Is acting something you’ve always wanted to do?
You know, it is. I think it took me a while to get honest with myself about it. I don’t know… you live in the Midwest and I grew up in Indiana and so you know acting just wasn’t something that people did for a career. People would be in a play in town or a local commercial or you might go to college to be a teacher and then do things with the kids in high school. So I took a circuitous route actually thinking I’d be a doctor, but I was always performing in choir, I was always in dance club, I was always in drama classes and I was good at it.
I got a lot of encouragement but it was always with the caveat of ‘oh well, this isn’t what you’re really going to do, you know, this is something that you do for friends’. I graduated from college with a degree in English and a minor in Theater and basically sat down and said, ‘now what am I going to do next?’ My brother and I were meeting in New York and we found somebody to crash with until we found an apartment. I’ve been acting ever since.
That’s pretty cool and it’s interesting to me that you got your degree in English since it seems as though a lot of people I’ve spoken with who have ended up in the entertainment industry hold degrees in English.
I think it makes sense, yes with the language, but also with the storytelling. Again, I never pictured myself necessarily working on TV and film. My first exposure to acting was through theater, which you often are exposed to at first by reading it. I was reading August Wilson, Shakespeare, and O’Neill before I saw it or was old enough to play any of those roles or even necessarily understand some of the plays that I was reading. I think that those skills translate – the skills of breaking down a script and examining a character – they translate from the analysis that you have to do when you’re breaking down a text in a lit class. I think it makes a lot of sense.
I think it does too and it’s funny, but the next thing I was going to ask you was if you felt your education was helpful in moving into your career as an actor and I can see now how it was helpful.
Yeah, and I even went back, I ended up getting my Masters of Fine Arts. I spent three years in the actor training program – voice, speech, movement, the business – all of it because it felt like I wanted as many of these unique tools in my toolbox as I could get so that I could really go after it.
It sounds like that gave you a great foundation from which to launch your career! You’ve now done some theater and you’ve had roles on TV and on film, do you have a preference for one of these?
Oh gosh, you know, my first love is really theater because of the process. You just get to spend time in the room with all of the other actors really digging into a part/play and really mining it for everything that it’s worth. Discovering with other artists and working off other artists and I really like that incubator of the rehearsal process; which on film and TV is not practical.
On TV and film, you’re actually cast for other reasons, you’re cast because they trust that you’re going to do the preparation on your own; they’re bringing in all the other elements for you and it’s just about preparing as much as you can and working off the actor who’s working with you in the scene, in the moment. So, that’s the beauty of film, they are able to catch all those little accidents whereas in theater we rehearse, we discover things but you get yourself into a rehearsal group where you know the basic shape of how things are going to go from night to night.

Information given -

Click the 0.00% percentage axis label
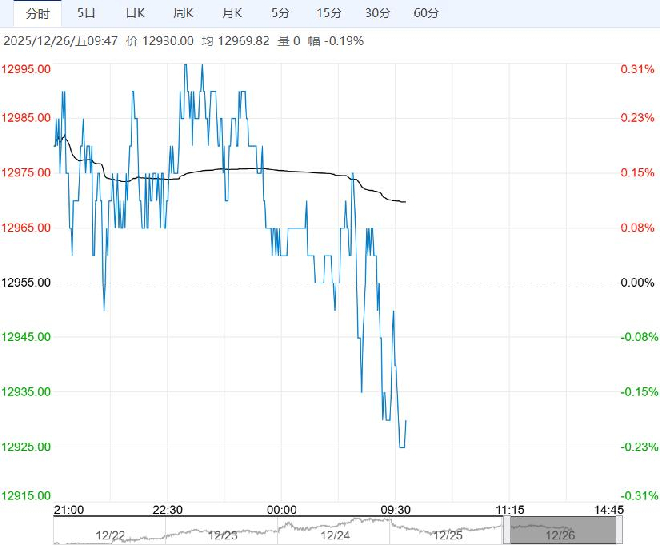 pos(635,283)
==
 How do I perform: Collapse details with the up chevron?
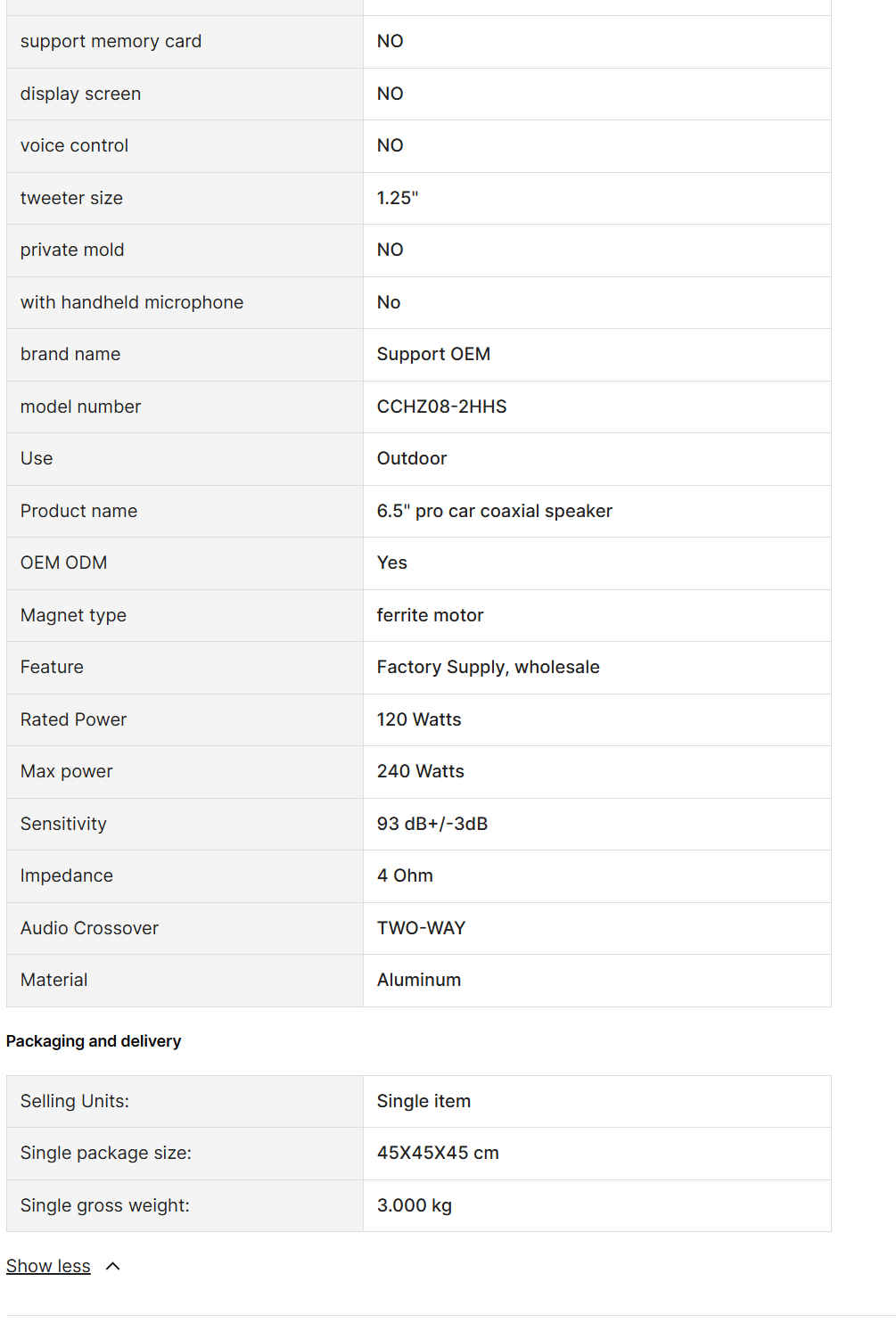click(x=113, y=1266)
==
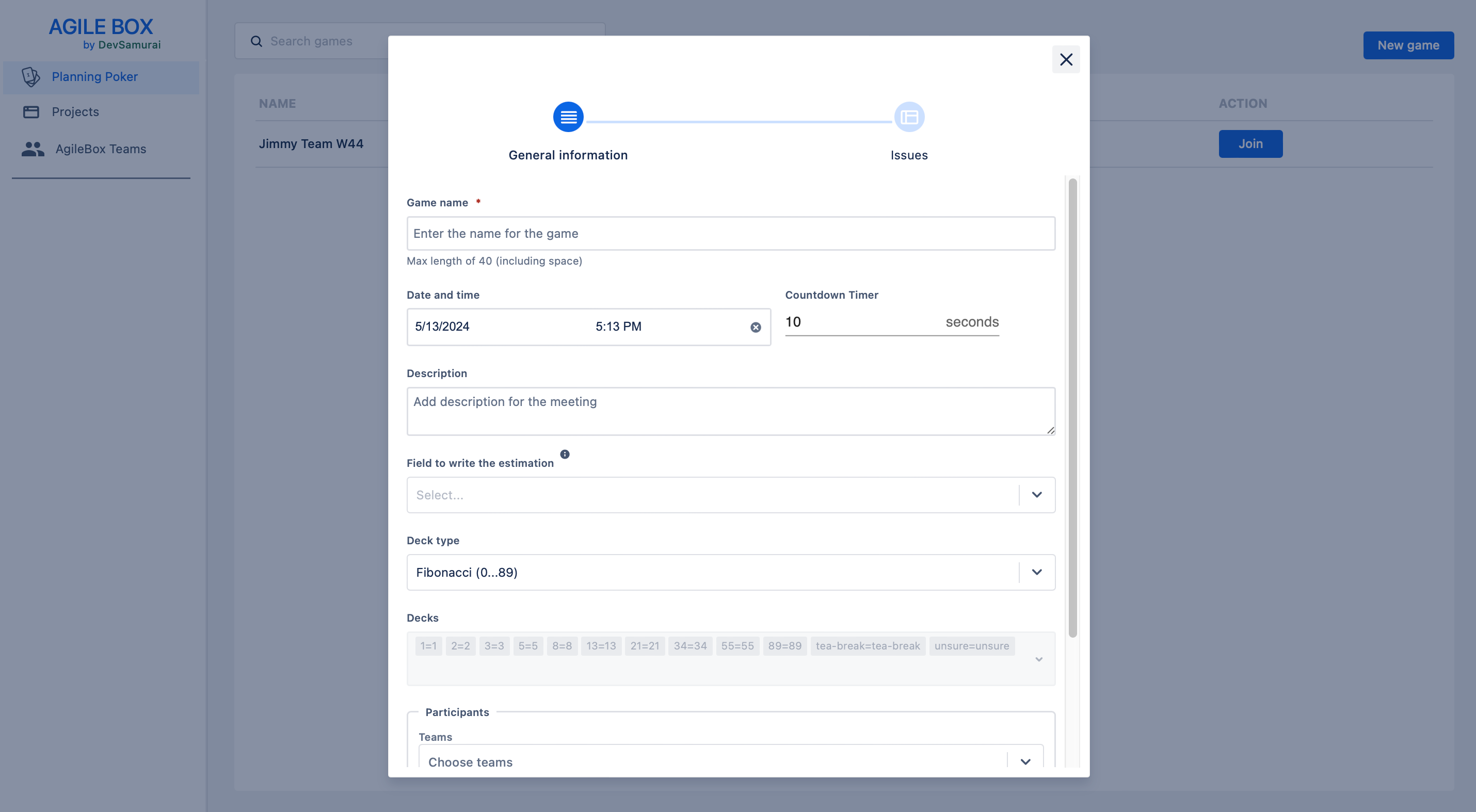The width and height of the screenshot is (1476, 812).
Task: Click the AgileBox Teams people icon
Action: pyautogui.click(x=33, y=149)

What to do -
[1] According to the acting interview, what degree and minor did the actor graduate from college with?
[2] Continue the acting interview from its final sentence.
The rows have nothing to do with the acting interview.

Exercise answers -
[1] A degree in English with a minor in Theater.

[2]
I think what’s so lovely and magical about TV and film is that the camera captures… it picks up every little nuance, it picks up on impulses and thoughts that you weren’t even aware of that just don’t ‘read’ in the theater. So it’s hard for me to pick which one I love the most, they’re just very different!
I think I understand and something that I’ve learned talking to others and actually being in a few plays in high school, I was terrible (laughs), is that by the time you get to a performance you know the play backwards and forwards, you know everyone else’s lines as well as your own and there are very few surprises come opening night. Whereas in film/TV, and correct me if I’m wrong, you don’t get to necessarily be involved in the entire process until you get to sit down and see the finished film or episode.
Yeah, yeah – exactly; I’ll know what was in my script for my role and I’ll know how I did my preparation, but I don’t know how it was cut together! So, I’m going to get to find out with everybody else when I see the film.
Which is kind of cool, but also kind of scary – right?
(laughs). It really is – yeah! I’ve had those experiences, like on Modern Family not too long ago where we shot, you know, so many funny bits and I think that only one thing ended up in the final cut, which is how they handle a show with so many storylines and so many people. They shot stuff, enough stuff with just me and the other actor I was working with, that the entire episode could have focused around me but that’s not the point of their storytelling. You can’t take it personally, you just have to understand that it’s not about your work necessarily, but it’s just how you fit into this big puzzle that the director is trying to put together.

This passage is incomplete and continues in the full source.